Analog Input

MCUs are typically used to interface with the real world, and that world is analog. That means that instead of the binary high and low logic levels, voltages vary smoothly. Digital electronics (which includes MCUs) can't directly work with analog voltages, so they need to quantify such voltages into digital values.

This quantification involves converting the analog signal into a number with some number of bits. As a simplest case example, we could have a 1-bit analog to digital converter.

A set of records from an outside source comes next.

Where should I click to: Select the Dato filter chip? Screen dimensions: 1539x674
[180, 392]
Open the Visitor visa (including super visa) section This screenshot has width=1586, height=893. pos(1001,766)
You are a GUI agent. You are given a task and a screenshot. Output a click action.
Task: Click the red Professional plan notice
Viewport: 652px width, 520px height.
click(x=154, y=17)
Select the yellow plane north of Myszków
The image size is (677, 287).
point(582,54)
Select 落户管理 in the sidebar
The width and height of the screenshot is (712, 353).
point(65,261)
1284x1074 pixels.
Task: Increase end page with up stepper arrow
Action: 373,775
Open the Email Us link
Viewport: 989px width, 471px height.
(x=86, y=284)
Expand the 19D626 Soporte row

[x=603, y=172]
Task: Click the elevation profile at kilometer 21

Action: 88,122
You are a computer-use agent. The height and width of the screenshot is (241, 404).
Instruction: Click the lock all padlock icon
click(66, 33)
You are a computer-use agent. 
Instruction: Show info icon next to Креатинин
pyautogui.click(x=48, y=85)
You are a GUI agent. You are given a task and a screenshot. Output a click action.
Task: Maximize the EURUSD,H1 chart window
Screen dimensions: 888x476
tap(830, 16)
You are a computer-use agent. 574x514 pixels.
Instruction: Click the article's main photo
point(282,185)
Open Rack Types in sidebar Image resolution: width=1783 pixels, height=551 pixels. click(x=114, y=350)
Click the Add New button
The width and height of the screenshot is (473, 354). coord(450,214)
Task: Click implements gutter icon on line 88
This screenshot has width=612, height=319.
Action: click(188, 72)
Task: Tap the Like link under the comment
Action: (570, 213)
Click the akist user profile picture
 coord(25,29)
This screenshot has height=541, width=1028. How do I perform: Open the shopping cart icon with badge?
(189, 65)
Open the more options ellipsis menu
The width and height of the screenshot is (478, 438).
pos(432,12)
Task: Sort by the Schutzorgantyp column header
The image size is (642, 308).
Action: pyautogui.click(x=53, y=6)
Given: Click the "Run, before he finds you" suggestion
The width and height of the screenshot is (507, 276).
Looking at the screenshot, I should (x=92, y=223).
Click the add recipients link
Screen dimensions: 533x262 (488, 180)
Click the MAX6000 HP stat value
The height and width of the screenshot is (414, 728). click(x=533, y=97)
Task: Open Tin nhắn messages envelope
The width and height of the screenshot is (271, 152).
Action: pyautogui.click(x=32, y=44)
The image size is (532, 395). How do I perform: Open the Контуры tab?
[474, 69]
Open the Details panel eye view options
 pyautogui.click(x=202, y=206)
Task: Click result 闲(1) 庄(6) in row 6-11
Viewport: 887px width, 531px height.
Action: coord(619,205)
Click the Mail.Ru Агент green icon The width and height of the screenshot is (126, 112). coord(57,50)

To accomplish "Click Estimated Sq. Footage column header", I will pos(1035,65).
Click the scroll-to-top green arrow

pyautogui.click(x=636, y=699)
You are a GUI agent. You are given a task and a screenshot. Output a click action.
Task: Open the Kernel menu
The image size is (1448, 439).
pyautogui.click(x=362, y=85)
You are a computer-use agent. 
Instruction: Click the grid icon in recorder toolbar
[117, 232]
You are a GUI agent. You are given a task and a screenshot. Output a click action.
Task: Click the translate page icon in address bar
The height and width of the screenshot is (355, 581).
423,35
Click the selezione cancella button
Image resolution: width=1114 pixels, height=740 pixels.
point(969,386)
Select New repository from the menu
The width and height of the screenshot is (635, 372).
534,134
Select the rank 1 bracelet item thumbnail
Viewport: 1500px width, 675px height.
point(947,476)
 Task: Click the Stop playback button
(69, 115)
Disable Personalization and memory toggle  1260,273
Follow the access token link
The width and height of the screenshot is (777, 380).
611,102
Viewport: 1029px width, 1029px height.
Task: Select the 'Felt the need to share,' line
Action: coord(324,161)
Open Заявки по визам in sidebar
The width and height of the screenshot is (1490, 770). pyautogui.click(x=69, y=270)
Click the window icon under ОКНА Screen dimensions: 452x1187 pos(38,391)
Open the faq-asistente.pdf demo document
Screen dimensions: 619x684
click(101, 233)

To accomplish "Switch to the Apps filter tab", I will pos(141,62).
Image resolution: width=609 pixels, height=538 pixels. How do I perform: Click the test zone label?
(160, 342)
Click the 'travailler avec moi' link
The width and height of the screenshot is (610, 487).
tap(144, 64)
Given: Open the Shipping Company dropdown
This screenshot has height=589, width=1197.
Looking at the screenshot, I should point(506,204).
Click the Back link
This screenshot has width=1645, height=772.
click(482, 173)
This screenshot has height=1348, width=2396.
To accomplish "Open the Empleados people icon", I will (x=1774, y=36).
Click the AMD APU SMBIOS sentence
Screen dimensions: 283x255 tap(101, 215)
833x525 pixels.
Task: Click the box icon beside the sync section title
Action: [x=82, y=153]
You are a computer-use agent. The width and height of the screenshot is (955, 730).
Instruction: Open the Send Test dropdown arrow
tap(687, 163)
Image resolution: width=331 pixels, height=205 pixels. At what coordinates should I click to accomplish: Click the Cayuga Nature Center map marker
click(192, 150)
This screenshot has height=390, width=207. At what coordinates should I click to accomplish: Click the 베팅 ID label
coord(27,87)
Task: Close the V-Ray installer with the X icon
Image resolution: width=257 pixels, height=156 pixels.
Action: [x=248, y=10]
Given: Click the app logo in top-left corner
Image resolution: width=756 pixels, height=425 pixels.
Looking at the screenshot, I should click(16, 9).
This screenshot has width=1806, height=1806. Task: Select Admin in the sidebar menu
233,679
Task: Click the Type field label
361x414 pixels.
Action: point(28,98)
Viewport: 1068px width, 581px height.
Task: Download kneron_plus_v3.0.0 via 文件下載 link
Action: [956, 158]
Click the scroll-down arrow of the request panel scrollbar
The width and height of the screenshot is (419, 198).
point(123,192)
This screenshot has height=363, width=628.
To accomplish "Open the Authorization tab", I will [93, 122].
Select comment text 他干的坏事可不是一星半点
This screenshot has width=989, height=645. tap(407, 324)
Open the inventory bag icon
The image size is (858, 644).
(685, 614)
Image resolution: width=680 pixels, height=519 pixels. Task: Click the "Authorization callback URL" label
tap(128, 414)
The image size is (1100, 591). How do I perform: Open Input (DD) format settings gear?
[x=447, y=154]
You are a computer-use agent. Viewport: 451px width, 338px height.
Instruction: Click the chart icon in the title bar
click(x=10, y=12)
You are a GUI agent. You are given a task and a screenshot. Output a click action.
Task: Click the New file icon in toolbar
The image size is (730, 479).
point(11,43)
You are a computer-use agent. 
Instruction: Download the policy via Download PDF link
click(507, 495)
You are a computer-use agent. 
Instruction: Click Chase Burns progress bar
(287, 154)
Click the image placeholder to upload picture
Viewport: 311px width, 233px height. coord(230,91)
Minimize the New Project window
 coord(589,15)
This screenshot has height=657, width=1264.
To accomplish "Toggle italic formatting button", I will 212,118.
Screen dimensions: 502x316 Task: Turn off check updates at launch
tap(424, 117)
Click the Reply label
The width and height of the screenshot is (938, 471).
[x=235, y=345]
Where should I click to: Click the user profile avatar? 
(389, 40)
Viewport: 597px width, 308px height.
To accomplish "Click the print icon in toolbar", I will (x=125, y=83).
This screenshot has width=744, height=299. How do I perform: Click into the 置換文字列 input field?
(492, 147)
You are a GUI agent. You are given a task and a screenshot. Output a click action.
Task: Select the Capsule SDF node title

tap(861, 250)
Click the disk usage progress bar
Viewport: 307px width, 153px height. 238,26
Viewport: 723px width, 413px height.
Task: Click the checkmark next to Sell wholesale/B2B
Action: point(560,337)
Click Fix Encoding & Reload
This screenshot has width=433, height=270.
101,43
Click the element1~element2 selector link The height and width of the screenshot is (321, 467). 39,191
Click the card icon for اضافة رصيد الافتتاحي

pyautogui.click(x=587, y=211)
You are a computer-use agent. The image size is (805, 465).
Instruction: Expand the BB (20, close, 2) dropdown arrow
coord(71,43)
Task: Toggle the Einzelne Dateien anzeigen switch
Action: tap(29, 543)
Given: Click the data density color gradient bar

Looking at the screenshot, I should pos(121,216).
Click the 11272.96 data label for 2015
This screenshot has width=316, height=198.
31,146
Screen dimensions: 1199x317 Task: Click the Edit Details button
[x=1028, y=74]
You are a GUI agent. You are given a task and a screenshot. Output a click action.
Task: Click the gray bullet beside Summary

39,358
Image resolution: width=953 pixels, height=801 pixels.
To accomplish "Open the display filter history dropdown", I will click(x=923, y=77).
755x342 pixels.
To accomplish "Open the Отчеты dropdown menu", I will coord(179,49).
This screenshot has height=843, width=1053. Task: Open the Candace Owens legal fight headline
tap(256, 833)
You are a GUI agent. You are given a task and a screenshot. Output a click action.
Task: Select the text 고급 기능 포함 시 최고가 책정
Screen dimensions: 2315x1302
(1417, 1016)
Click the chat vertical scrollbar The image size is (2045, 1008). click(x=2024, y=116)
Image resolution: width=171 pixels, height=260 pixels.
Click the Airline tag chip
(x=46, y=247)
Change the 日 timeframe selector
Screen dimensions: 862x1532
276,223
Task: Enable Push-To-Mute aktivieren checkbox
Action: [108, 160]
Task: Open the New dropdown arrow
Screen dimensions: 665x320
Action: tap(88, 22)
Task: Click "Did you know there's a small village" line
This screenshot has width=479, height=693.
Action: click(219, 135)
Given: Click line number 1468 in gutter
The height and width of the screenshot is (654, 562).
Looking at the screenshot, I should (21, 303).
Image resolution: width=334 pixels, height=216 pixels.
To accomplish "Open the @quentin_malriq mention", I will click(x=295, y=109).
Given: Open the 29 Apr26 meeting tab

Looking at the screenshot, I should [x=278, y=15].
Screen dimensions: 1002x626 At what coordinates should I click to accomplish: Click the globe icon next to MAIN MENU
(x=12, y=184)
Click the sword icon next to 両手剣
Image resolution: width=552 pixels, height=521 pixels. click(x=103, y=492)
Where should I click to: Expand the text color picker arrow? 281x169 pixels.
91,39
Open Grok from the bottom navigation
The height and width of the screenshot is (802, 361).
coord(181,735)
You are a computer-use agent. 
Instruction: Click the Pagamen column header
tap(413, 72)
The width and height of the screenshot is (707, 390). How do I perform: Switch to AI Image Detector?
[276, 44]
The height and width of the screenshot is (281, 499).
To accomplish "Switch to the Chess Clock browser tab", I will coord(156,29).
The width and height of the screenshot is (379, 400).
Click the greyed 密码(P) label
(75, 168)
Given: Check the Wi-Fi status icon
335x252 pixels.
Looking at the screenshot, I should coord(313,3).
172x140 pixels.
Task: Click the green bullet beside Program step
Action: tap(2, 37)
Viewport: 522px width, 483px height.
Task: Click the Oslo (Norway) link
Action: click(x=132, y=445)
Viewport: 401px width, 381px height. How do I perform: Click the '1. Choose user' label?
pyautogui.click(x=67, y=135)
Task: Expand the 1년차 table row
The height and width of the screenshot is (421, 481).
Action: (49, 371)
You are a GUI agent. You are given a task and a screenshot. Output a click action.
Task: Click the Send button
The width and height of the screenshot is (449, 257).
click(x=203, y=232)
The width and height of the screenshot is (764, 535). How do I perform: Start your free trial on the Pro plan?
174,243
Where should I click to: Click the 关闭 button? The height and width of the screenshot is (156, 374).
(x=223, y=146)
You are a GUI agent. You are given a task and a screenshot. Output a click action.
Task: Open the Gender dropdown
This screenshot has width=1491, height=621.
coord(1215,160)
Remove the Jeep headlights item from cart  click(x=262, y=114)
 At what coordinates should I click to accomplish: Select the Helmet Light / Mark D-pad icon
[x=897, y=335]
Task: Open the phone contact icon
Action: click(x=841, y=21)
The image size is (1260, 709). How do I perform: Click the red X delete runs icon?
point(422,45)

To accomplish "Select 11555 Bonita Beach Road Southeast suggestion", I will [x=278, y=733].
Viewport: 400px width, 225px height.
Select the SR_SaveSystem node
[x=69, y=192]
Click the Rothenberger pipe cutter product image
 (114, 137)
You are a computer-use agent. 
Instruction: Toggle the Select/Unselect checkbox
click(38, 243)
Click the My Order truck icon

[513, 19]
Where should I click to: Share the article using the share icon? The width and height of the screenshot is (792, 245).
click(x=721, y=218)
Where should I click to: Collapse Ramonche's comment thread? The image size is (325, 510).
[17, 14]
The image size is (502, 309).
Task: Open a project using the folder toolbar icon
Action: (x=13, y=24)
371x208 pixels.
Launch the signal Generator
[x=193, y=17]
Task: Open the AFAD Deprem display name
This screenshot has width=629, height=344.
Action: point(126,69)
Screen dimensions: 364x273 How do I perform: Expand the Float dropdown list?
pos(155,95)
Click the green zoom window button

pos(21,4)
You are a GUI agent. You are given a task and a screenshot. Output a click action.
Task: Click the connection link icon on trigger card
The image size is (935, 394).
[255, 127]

If the analog signal is below half Vcc (2.5 volts for a 5 volt MCU) we could convert it to a low (aka 0), otherwise we could convert it to a high (aka 1). The more bits we convert to, the better the approximation to the actual analog signal.

Measuring light using a photocell is a great example of this. It's a light sensitive resistor that you use in series between Vcc and ground with another resistor. As the strength of the light falling on the photocell changes, so does its resistance, and so does the voltage at the point between it and the other resistor.  If we measure that voltage we can get a sense of what the strength of the light is.  For example, assume that we're measuring a signal between 0 and 5 v. Let's say our input signal is 2 v. That's 2/5 of Vcc, i.e. 40%. If our ADC is 8-bit (i.e. converts to an 8 bit number) the result would be 102. If it's a 16-bit ADC the result would be 26,214. The more bits in the ADC result, the finer it's resolution, i.e. the less change each increase of 1 in the result indicates (0.195 v for an 8-bit ADC, 0.0000763 v for a 16-bit ADC).  10 or 12 bit ADCs are pretty typical. The '328 has a 10-bit ADC, so it's resolution is 5 v / 1024 = 0.00488 v.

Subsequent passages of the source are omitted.